Researchers at Jefferson Medical College have found that the less a particular "protective" gene is present in endometrial cancer cells, the more aggressive the disease will be, and the greater the likelihood the woman will die from the disease. The finding may eventually lead to a test that can predict disease severity and help guide treatment.
Antonio Giordano, M.D., Ph.D., associate professor of pathology, anatomy and cell biology at Thomas Jefferson University, in Philadelphia and his colleagues there and at the University of Florence and at the Second University of Naples examined the cancer cells of 100 patients who underwent surgery for endometrial cancer. The patients had no prior radiation or chemotherapy.
They found that five years after surgery, lower levels of the tumor suppressor gene Rb2/p130 correlated with a higher risk than normal of returning disease. The women were also more likely to die of the cancer. They report their findings in the March issue of the Journal of Clinical Oncology.
"We measured Rb2/p130 status in relation to the length of disease-free survival and disease-specific survival in 100 endometrial cancer patients who had surgery to remove the tumor," explains Dr. Giordano, who also is president of the Sbarro Institute for Cancer Research and Molecular Medicine, which is affiliated with Jefferson Medical College. "We found a decreased level of pRb2 in endometrial cancer significantly associated with decreased probability of remaining disease-free.
"We found that the risk of dying from endometrial cancer was four and a half times more likely in women with these lower levels of the gene," he points out. "In patients with endometrial cancer, and who havent had chemotherapy or radiation before surgery, the presence of Rb2 is associated with a higher risk of dying independent of the stage of the disease.
"This is the first report that Rb2/p130 levels have been associated with survival with endometrial cancer." A diagnostic test could be developed within a few years, he suggests.
"These findings lend further support to the idea that pRb2 is a strong factor that protects normal cells from turning cancerous," he notes.

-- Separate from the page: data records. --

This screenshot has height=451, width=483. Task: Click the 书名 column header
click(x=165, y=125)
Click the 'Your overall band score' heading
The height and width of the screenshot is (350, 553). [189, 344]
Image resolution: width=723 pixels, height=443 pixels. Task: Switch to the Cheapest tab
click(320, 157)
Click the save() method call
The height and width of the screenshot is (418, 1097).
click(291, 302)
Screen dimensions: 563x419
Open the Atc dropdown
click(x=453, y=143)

The gene has also been linked to other cancers, such as lung, bladder, osteosarcoma, breast and cervical. Dr. Giordano and his colleagues suspected an Rb2-endometrial cancer link because they had seen similar mechanisms in lung cancer. "If this mechanism is common in lung and endometrial cancers," he notes, "it may be involved in some way in other cancers. These additional results put Rb2 in a restricted group of identified genes vital to the normal function of cells in our body."

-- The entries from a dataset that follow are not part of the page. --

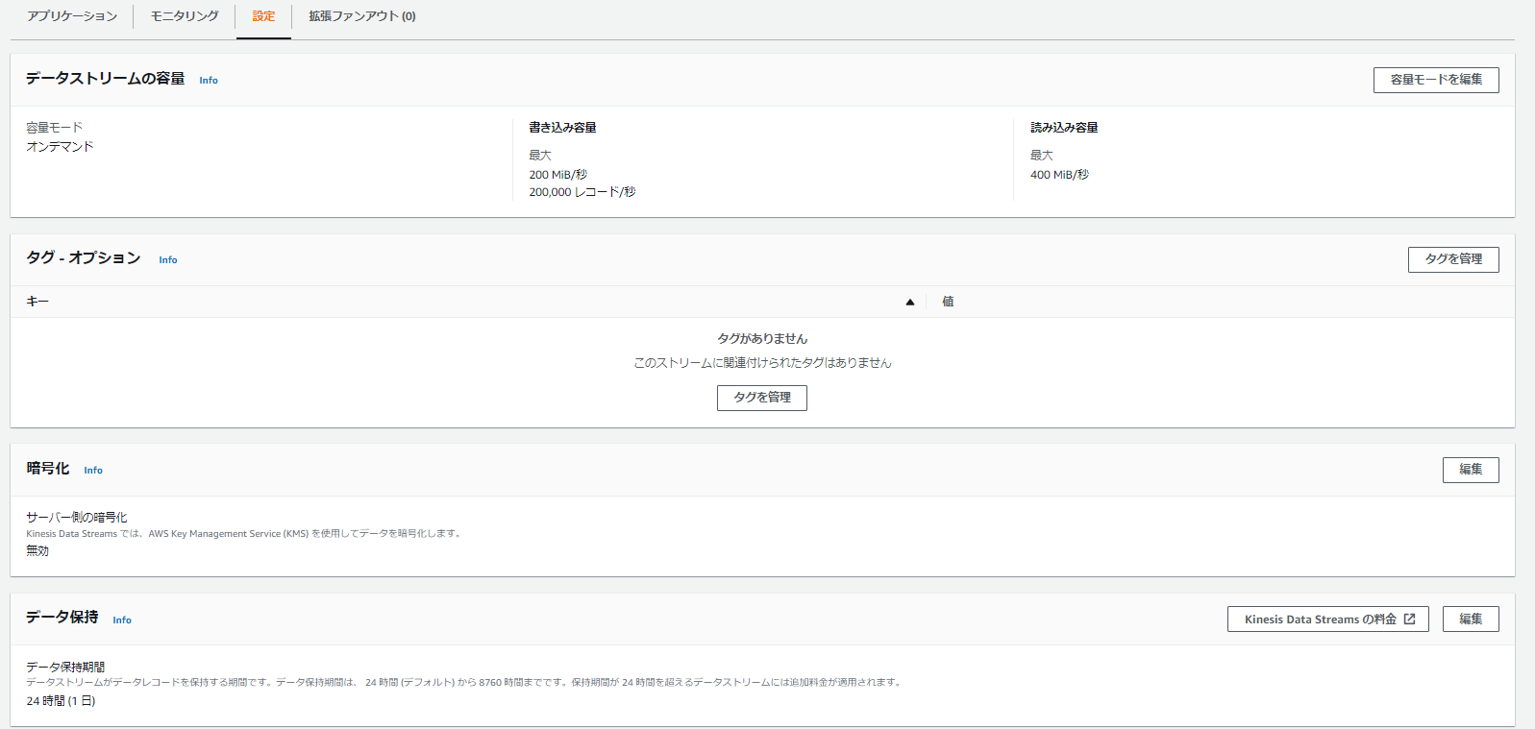Open Kinesis Data Streams の料金 page
The image size is (1535, 729).
point(1319,620)
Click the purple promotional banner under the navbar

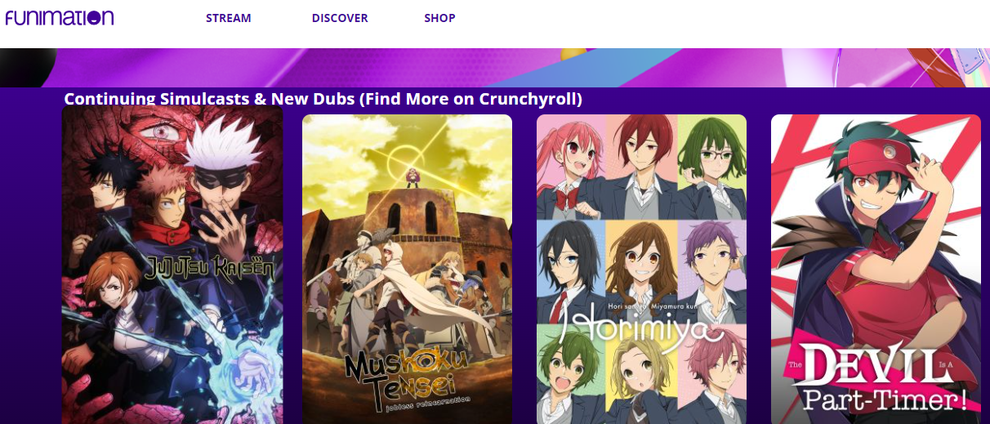[495, 68]
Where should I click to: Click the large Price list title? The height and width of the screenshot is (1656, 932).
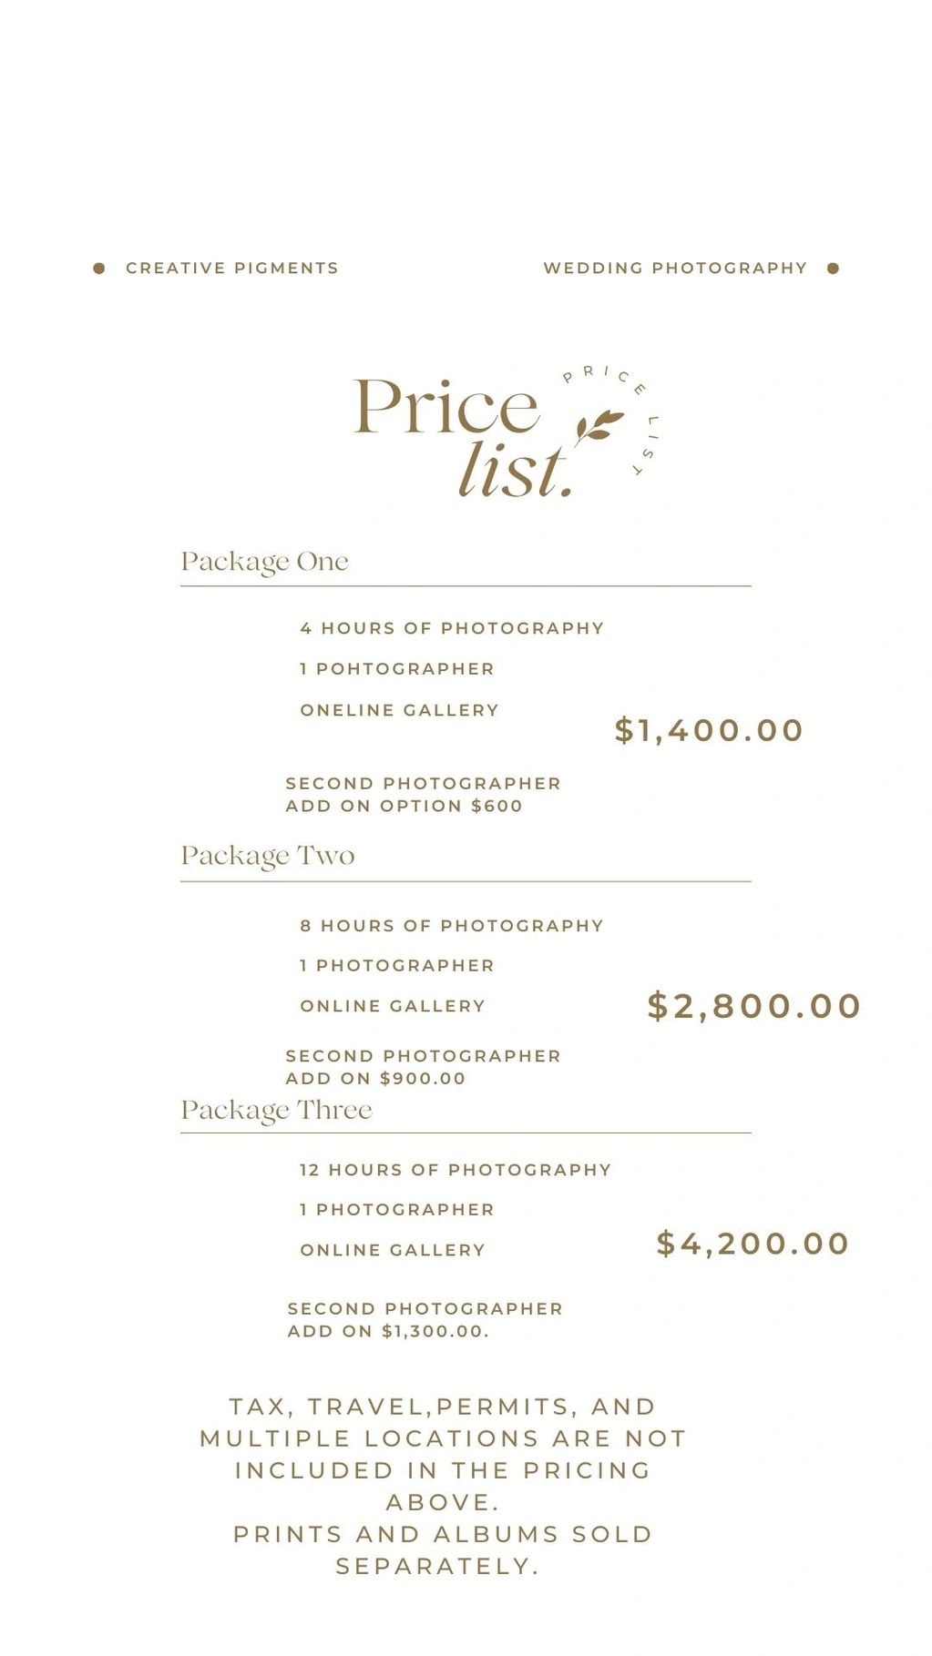pyautogui.click(x=465, y=437)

Dr. Giordano thinks the findings may someday help doctors identify which women are at greater risk of recurring disease. As a result, they may be better able to select which endometrial cancer patients should have less aggressive surgery, and which individuals may be at higher risk for recurrence, perhaps requiring more treatment. "Lower pRb2 levels may indicate the need for more aggressive treatment for potentially recurrent disease," he explains. "A high level may indicate less aggressive therapy is needed. Rb2 may be useful as a prognostic indicator to help set the course of therapy. Our results may influence the selection of candidates for less aggressive surgical treatment. They may also be helpful in identifying high-risk patients to whom every surgery effort should be attempted.
"We need to follow large groups of patients and randomize them, including patients who have had chemotherapy and/or radiation either pre- or post-operatively. [The findings] may allow physicians to intervene in a more appropriate manner."

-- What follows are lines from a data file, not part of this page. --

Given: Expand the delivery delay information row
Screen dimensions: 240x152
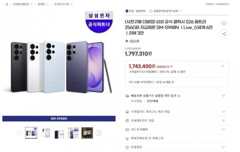Looking at the screenshot, I should pyautogui.click(x=223, y=96).
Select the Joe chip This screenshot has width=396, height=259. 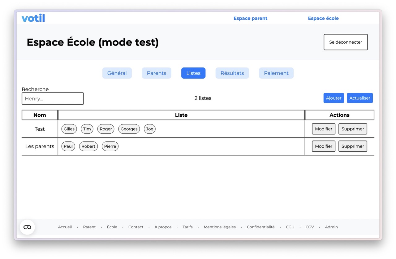[x=149, y=129]
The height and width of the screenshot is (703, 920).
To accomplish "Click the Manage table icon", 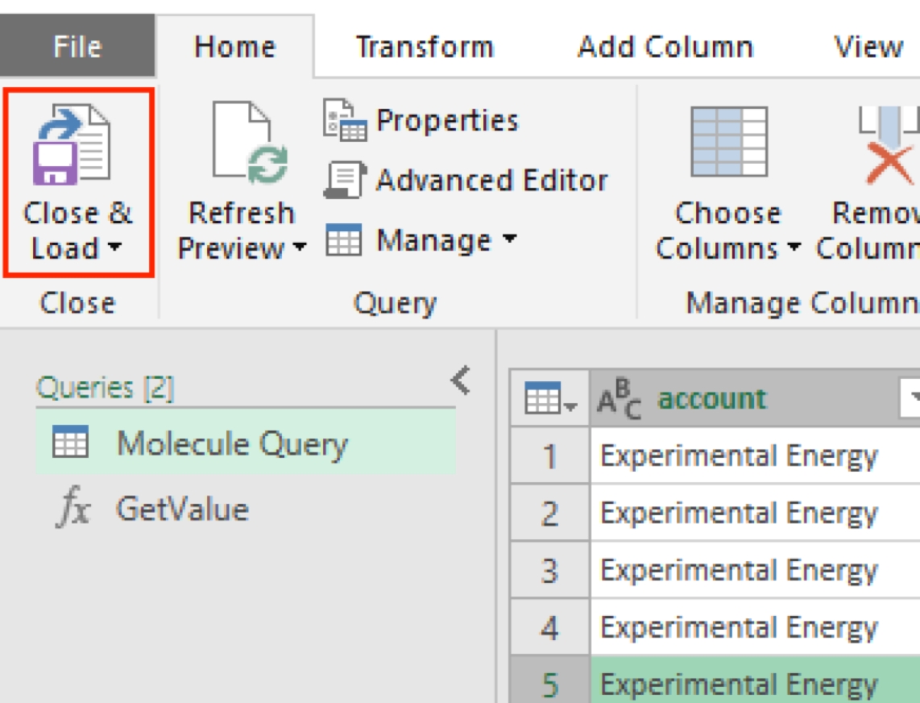I will pos(343,240).
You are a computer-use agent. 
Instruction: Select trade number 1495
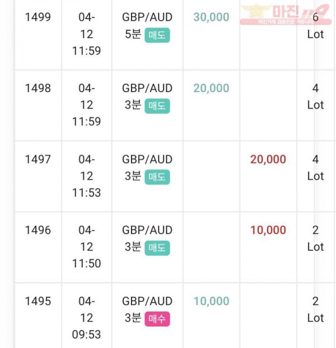38,301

He explains that pRb2 is involved in the regulation and control of the cell cycle and cell division. "We know that when it [pRb2] doesnt function properly, cell division goes awry." Further prospective studies are needed before a potential test is ready for clinical use, he adds.
Endometrial cancer is the most common cancer of the female reproductive tract. As with many cancers, endometrial cancer is much more treatable when caught in its earliest stage. The American Cancer Society (ACS) estimates that roughly 36,000 new cases of endometrial cancer will be diagnosed in the United States during 1998. Some 6,300 U.S. women will die from the disease this year.